The World Health Organisation (WHO) took an historic step in the fight against malaria when it recently recommended the use of a malaria vaccine for young children.
The announcement marked a major achievement the development of the first ever successful malaria vaccine against falciparum malaria, the deadliest form of malaria and the one that is most common in sub-Saharan Africa.
The wide uptake of the vaccine could prevent thousands of deaths in the region. According to the 2020 World Malaria Report, over 250,000 children under the age of five years died of malaria in Africa in 2019.
That is a very sombre statistic for a treatable and preventable disease. The development of the vaccine (called RTS,S) has taken over 30 years. It is the culmination of work by researchers from the Walter Reed Army Institute of Research, in partnership with the pharmaceutical company GlaxoSmithKline and the global health organisation PATH.
Producing an effective malaria vaccine has been challenging as the malaria parasite is able to hide from the human immune system.
In addition, different forms of the malaria parasite infect the liver and red blood cells.
Vaccine trials were started in 2019 in three African countries — Ghana, Kenya and Malawi. The study showed that the RTS,S vaccine was safe in young children, that it reduced hospitalisation and death in vaccinated children by over 70 percent, and that a successful malaria vaccination programme was possible in rural African settings.
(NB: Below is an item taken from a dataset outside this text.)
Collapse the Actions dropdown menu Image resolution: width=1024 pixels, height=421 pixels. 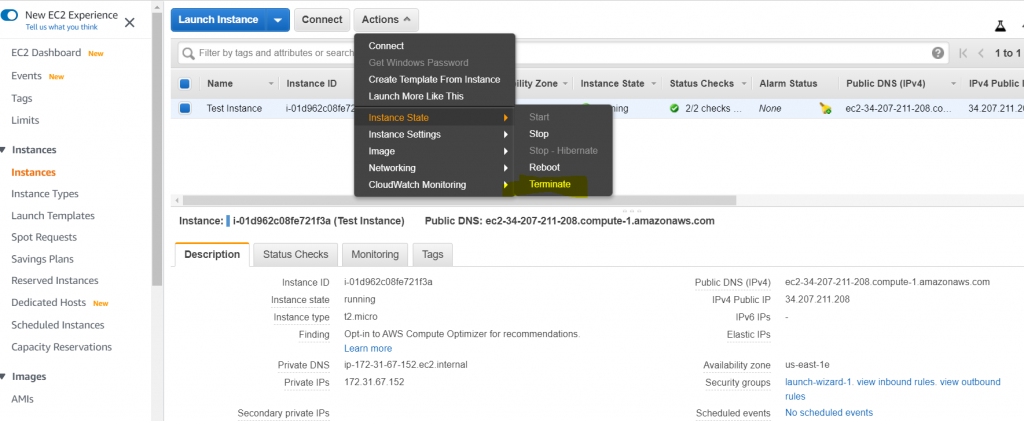386,20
The pilot study also showed that the vaccine was able to reach children who were not being protected by other methods like bed nets in the study sites. This provided additional support to the calls for the widespread use of the vaccine in malaria-affected areas.
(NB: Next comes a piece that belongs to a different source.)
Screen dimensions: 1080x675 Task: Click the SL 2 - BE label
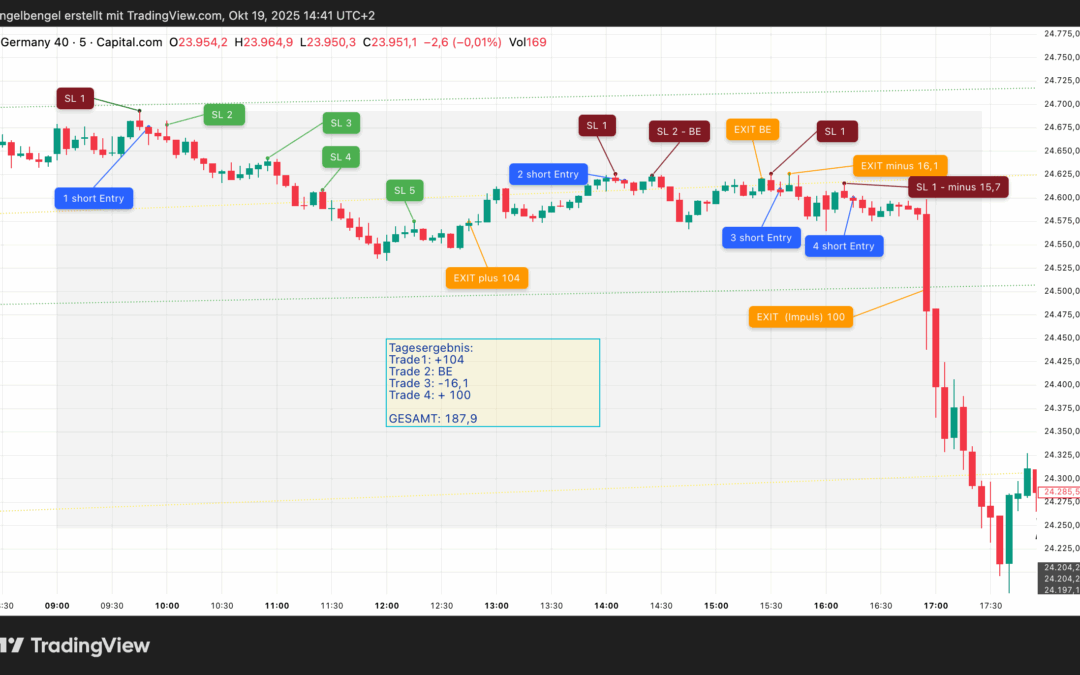point(680,132)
Since 2015 malaria case numbers have been either flat or on the rise. This follows 15 years during which the numbers had been on the decline.
The addition of the RTS,S vaccine to the malaria control and elimination toolkit could get global efforts back on track. But it cannot be viewed as the silver bullet required to achieve malaria elimination.
The vaccine has several shortcomings. Firstly, in its current form it only works very effectively in very young children, aged between five and 17 months. These children must be given three vaccine doses, at least one month apart. A fourth booster dose is recommended at 18 months for the vaccine to work optimally.
This is makes running an effective vaccination programme very challenging. One possible solution is using community-based vaccination programmes to increase access and improve compliance.
In addition, although the vaccine prevents severe disease, it doesn’t necessarily prevent infection. This is similar to the COVID-19 vaccines.
Thirdly, it’s only effective against one (Plasmodium falciparum) of the five human malaria parasites.
There are other concerns too. One is increased vaccine hesitancy across Africa. There are also likely to be challenges in meeting the demand for vaccines, given the current focus on producing Covid-19 vaccines.
In light of these challenges, the RTS,S vaccine cannot replace existing effective interventions. These include indoor residual spraying and the use of insecticide treated bed nets. Instead, the vaccine must be used alongside these to break the malaria transmission cycle.
As the RTS,S vaccine is only effective in young children, it will only be used where they are at higher risk of infection than older children. Such conditions are generally found in moderate to high transmission areas. In these areas, frequent malaria infections result in older children developing partial immunity.